Code generation and software engineering tasks: Claude 3.5 Sonnet wins on quality. The higher price is often offset by fewer retries and stronger instruction-following. For lower budgets, GPT-4o is a solid alternative. Avoid budget models for complex code generation unless you have extensive evaluation data showing they meet your quality bar.
Long document processing (>50K tokens): Gemini 1.5 Pro or Flash, depending on complexity. The 1M token context window eliminates chunking complexity, and the pricing is competitive. For very long documents where quality matters, Gemini 1.5 Pro at $1.25/$5.00 undercuts GPT-4o and Claude 3.5 Sonnet substantially.
Conversational AI with stable system prompts: Claude 3 Haiku with prompt caching. The combination delivers surprisingly competitive total cost with good conversational quality. Claude 3.5 Sonnet with caching is also excellent if you need higher quality.
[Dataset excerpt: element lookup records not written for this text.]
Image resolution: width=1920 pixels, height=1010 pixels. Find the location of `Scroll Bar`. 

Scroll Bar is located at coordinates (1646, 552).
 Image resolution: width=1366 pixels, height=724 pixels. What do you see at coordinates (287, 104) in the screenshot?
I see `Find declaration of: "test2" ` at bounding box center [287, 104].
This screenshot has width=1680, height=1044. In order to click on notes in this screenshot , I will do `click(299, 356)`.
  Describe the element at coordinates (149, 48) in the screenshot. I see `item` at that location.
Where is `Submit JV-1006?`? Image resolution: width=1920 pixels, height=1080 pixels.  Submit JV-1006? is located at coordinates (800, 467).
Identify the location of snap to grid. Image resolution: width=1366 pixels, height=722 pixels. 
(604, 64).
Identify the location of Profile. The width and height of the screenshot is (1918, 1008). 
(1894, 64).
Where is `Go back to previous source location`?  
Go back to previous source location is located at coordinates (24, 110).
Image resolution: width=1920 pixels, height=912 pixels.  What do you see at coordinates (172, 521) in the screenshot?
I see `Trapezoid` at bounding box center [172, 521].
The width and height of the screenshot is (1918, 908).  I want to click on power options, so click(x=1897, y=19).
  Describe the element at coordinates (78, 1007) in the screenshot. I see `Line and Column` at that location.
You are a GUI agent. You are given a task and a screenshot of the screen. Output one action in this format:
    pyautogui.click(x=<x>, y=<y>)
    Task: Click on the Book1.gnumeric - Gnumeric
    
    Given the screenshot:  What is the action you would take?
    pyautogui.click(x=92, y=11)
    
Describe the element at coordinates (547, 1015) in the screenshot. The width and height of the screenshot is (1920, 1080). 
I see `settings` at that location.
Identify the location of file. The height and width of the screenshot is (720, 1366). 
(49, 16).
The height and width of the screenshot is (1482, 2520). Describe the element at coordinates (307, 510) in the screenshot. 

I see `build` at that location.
Complex reasoning, math, and analysis: OpenAI o1 or Claude 3.5 Sonnet. o1 wins on certain mathematical and logical reasoning tasks; Claude 3.5 Sonnet wins on general reasoning and instruction-following. Test both on your specific tasks before committing.
Budget is the primary constraint: Gemini 1.5 Flash for any workload where quality is acceptable. GPT-4o mini for OpenAI ecosystem compatibility. Both are dramatically cheaper than everything else.
Our Recommendation
There is no single best API — but here's what we'd tell a team starting from scratch today:
Start with Gemini 1.5 Flash for any workload you haven't validated yet. The cost is so low that experimentation is cheap. Evaluate quality on your actual use case before assuming you need something better.
Use Claude 3.5 Sonnet for code generation, document analysis that requires nuanced understanding, and any application where output quality directly affects user outcomes. The higher price is justified when quality matters and retries are costly.
Use GPT-4o when you need a well-documented API with wide ecosystem support, vision capabilities, and predictable behavior. It's not the cheapest or the highest-quality, but it's the most battle-tested in production.
Enable prompt caching regardless of which provider you use. Anthropic's is the most mature; OpenAI's is improving. The cost reduction on cached prefixes is one of the highest-ROI optimizations available.
Build a routing layer once you have data on your traffic distribution. Most production applications can save 40-50% by routing simple requests to cheaper models without any perceptible quality change for end users.
The pricing numbers above are correct as of April 2026 but will change. Check each provider's pricing page before making budget commitments — this market moves fast, and prices have historically trended downward as competition increases. The cost gap between providers is likely to compress over time; the quality differentiation is what will matter in the long run.